RDC : la motion contre Shabani contestée au nom de l’urgence sécuritaire

Une tribune signée par le chercheur en sciences politiques Paul-Valery Muteba a qualifié de « contre-productive » la motion de défiance initiée contre le Vice-Premier ministre en charge de l’Intérieur, Jacquemain Shabani Lukoo, estimant qu’elle intervient dans un contexte marqué par des défis sécuritaires majeurs au pays.

Selon l’auteur, si le contrôle parlementaire demeure une prérogative légitime, son exercice dans la précipitation risquerait d’affaiblir la réponse de l’État face à la criminalité urbaine et aux menaces persistantes dans l’Est du pays.

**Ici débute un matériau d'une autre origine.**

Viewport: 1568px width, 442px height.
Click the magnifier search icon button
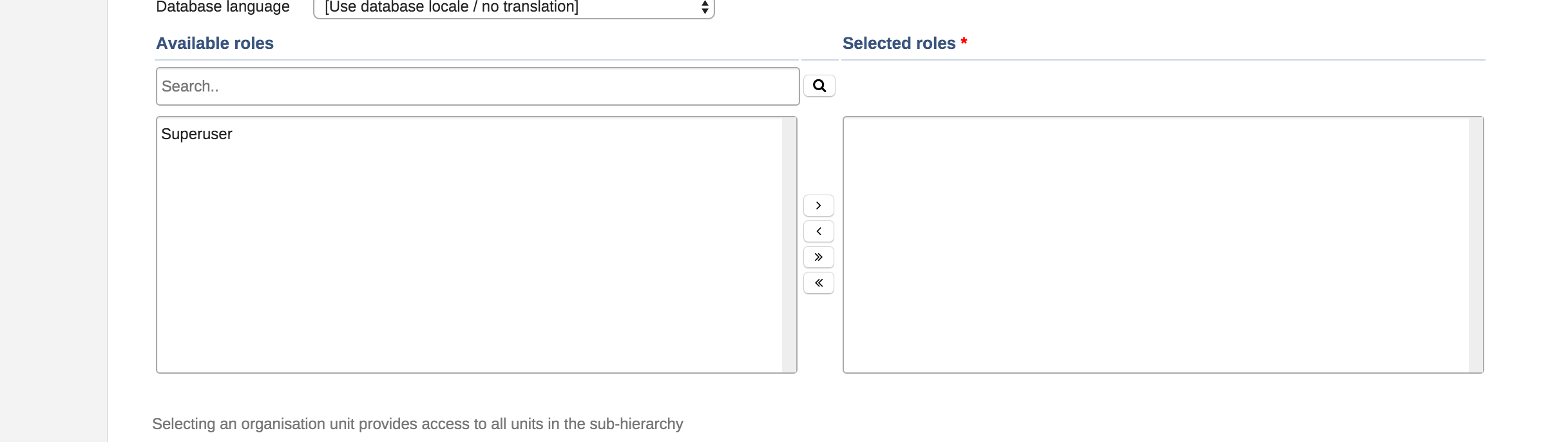[819, 86]
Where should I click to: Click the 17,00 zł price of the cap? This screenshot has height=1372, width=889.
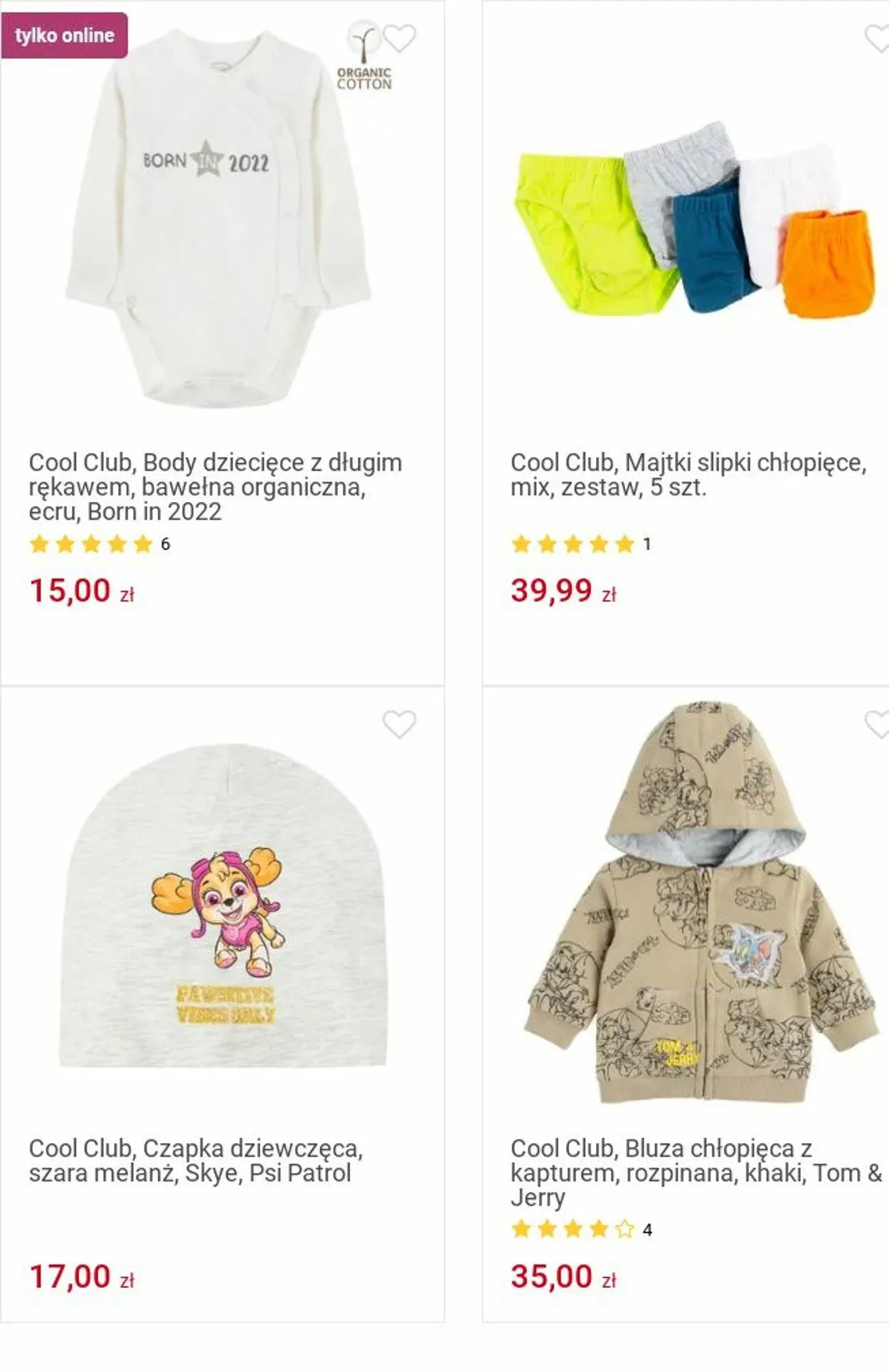82,1277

La tribune évoque notamment la loi de programmation de la réforme de la Police nationale congolaise, dotée de 2,5 milliards de dollars sur cinq ans, promulguée en 2025. Ce texte prévoit, selon son auteur, l’équipement, le recrutement et la formation de 90.000 policiers, ainsi que la réhabilitation des infrastructures policières.

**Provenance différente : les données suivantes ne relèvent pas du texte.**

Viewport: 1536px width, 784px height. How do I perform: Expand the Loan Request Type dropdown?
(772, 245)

Le chercheur cite également plusieurs actions engagées par le ministère de l’Intérieur, parmi lesquelles l’officialisation des numéros verts de la police, la mise en place annoncée d’un centre d’appel d’urgence opérationnel d’ici juin, ainsi que la poursuite de l’opération « Ndobo », présentée comme un dispositif de lutte contre la criminalité urbaine.

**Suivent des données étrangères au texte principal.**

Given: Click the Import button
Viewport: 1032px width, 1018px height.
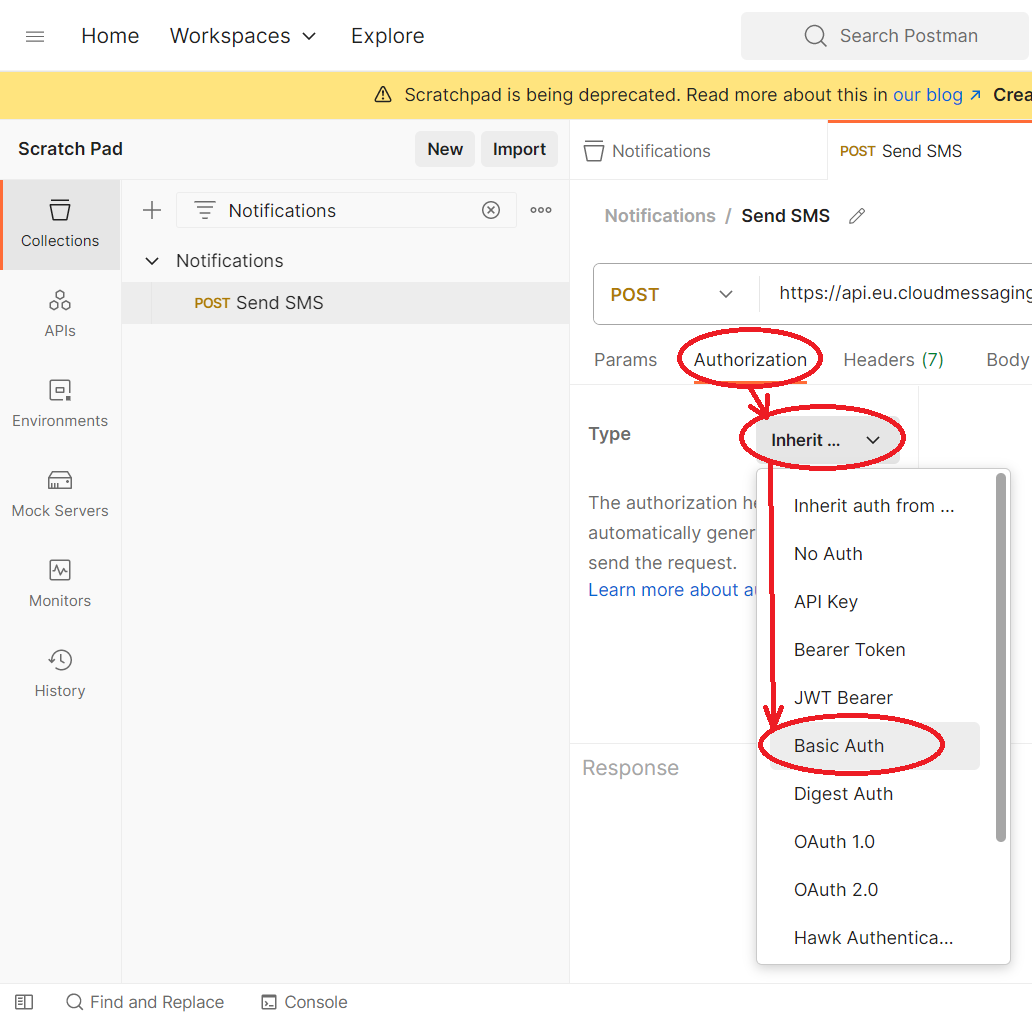Looking at the screenshot, I should tap(519, 149).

Sur le plan de la formation, la tribune mentionne 5.000 recrues actuellement en formation à Kasangulu, ainsi que la réhabilitation de l’école de police de Kapalata.

Pour l’auteur, un changement à la tête du ministère en pleine mise en œuvre de ces réformes pourrait ralentir les programmes engagés et envoyer un signal d’instabilité institutionnelle aux partenaires du pays.

La motion de défiance contre M. Shabani a été initiée par le député national Laddy Yangotikala.